▶ Supplied information:

• • • •

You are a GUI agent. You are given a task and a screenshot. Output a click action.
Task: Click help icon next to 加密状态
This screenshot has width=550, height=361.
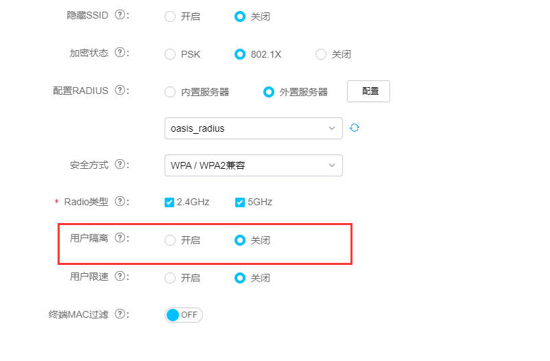pos(120,53)
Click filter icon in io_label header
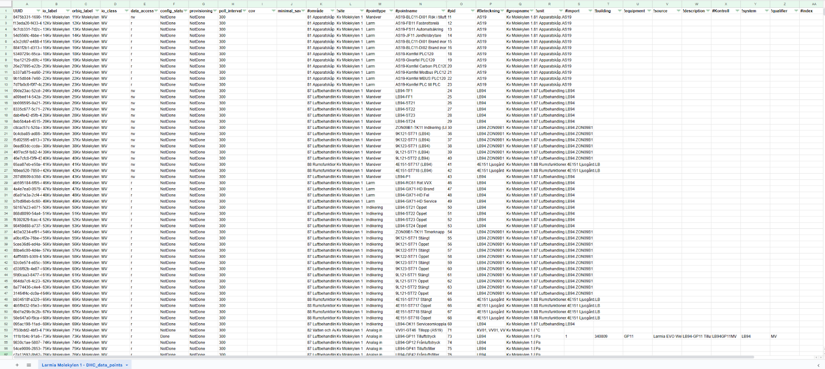The height and width of the screenshot is (369, 825). [68, 11]
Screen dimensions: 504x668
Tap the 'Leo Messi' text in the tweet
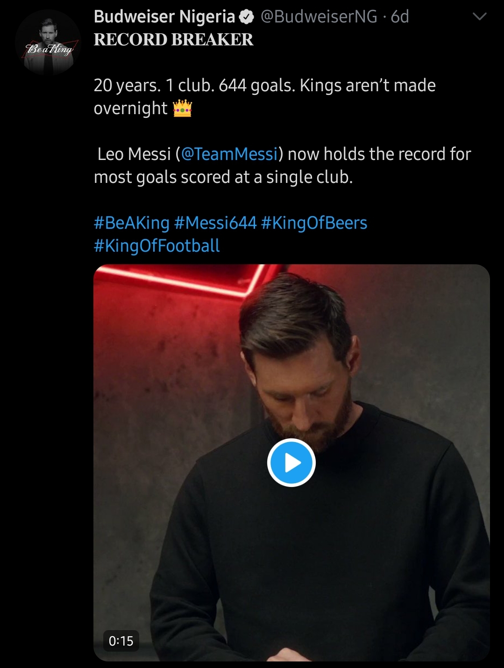[134, 154]
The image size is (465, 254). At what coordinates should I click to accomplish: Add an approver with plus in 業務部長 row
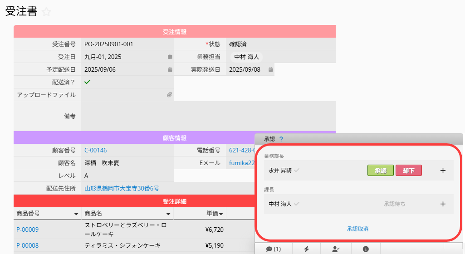[x=443, y=171]
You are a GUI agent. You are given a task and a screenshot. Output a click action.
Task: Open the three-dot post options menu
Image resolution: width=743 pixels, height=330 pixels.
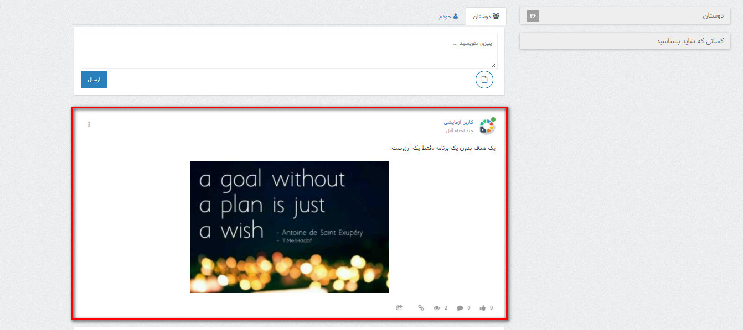tap(89, 124)
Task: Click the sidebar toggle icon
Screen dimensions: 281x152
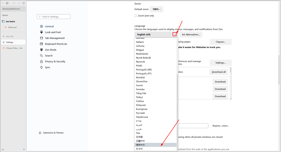Action: 7,3
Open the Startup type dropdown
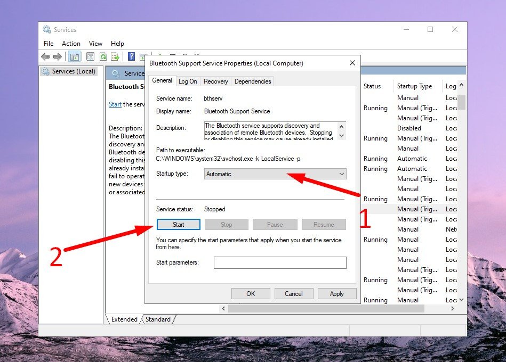The width and height of the screenshot is (506, 362). [275, 174]
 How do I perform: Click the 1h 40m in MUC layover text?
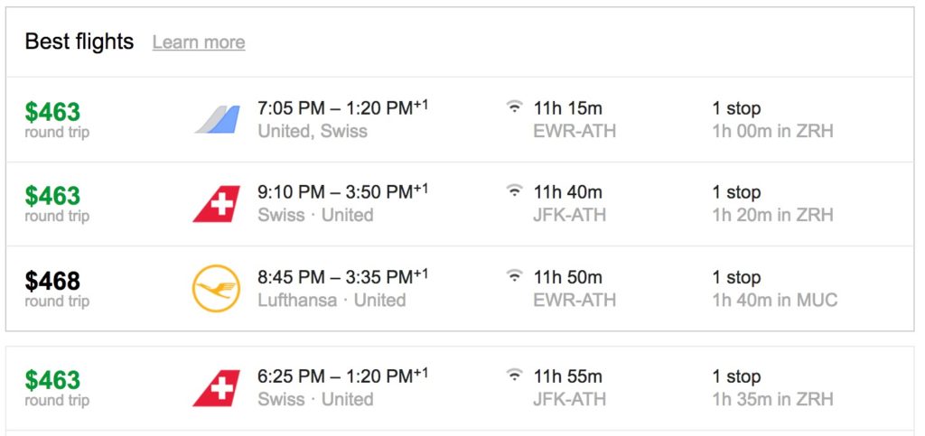click(x=775, y=300)
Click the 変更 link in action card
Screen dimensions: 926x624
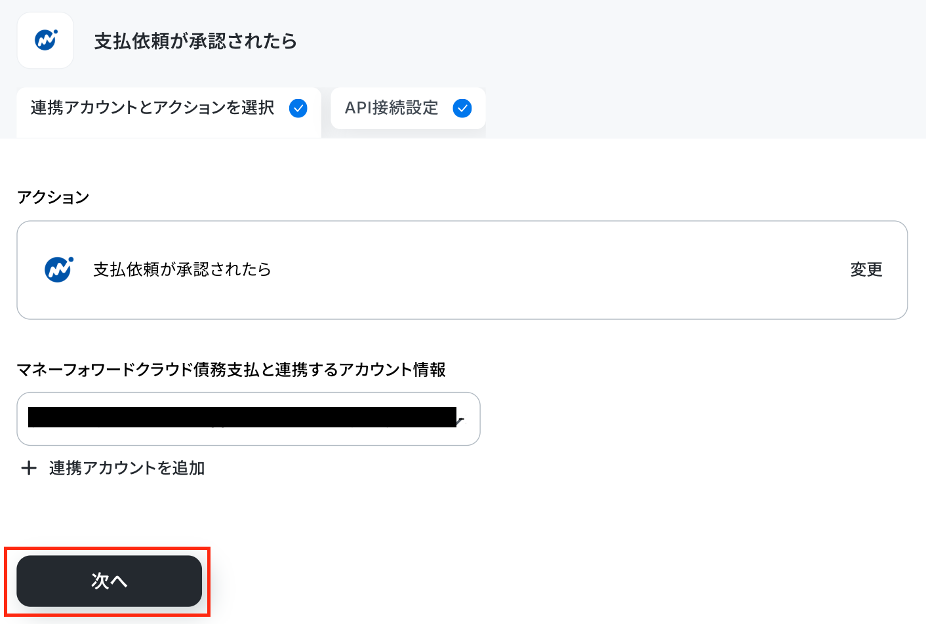click(866, 269)
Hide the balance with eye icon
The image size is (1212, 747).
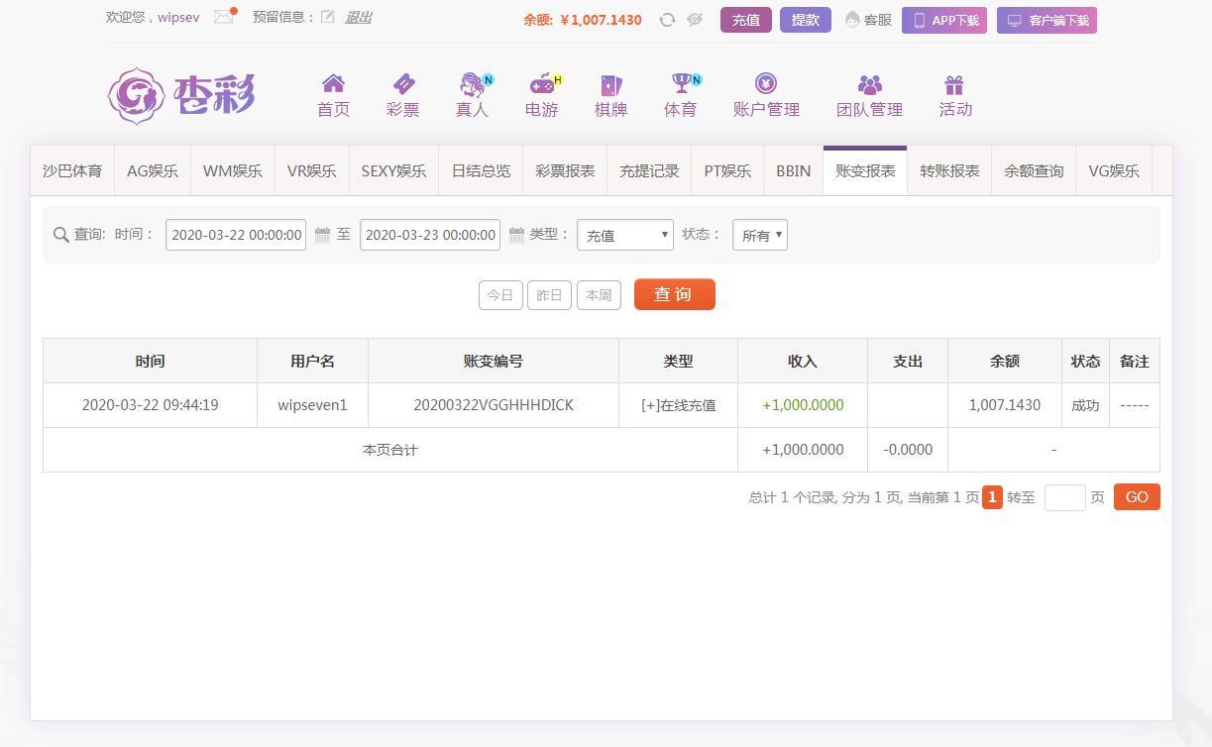(x=695, y=20)
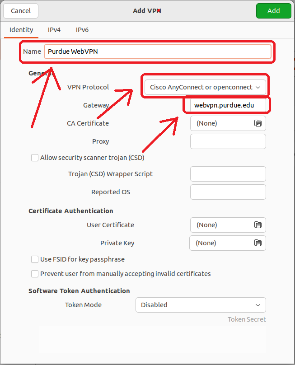This screenshot has width=295, height=365.
Task: Open the VPN Protocol dropdown
Action: 205,87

• • • •

▶ What to produce:
The copy must reproduce every entry exactly while excluding all pictures.

▶ Response for this exercise:
You are a GUI agent. You are given a task and a screenshot. Output a click action.
Task: Click help icon next to 加密状态
This screenshot has width=550, height=361.
pos(120,53)
Click filter icon in io_label header
The height and width of the screenshot is (369, 825). [68, 11]
Screen dimensions: 504x668
Tap the 'Leo Messi' text in the tweet
[134, 154]
The image size is (465, 254). At what coordinates should I click to accomplish: Add an approver with plus in 業務部長 row
[x=443, y=171]
You are a GUI agent. You are given a task and a screenshot. Output a click action.
Task: Open the three-dot post options menu
Image resolution: width=743 pixels, height=330 pixels.
tap(89, 124)
Task: Click the sidebar toggle icon
Screen dimensions: 281x152
Action: 7,3
Open the Startup type dropdown
The width and height of the screenshot is (506, 362). [275, 174]
 How do I perform: Click the 1h 40m in MUC layover text?
click(x=775, y=300)
Click the 変更 link in action card
Screen dimensions: 926x624
click(866, 269)
Hide the balance with eye icon
The image size is (1212, 747).
(x=695, y=20)
This screenshot has width=295, height=365.
Task: Open the VPN Protocol dropdown
Action: 205,87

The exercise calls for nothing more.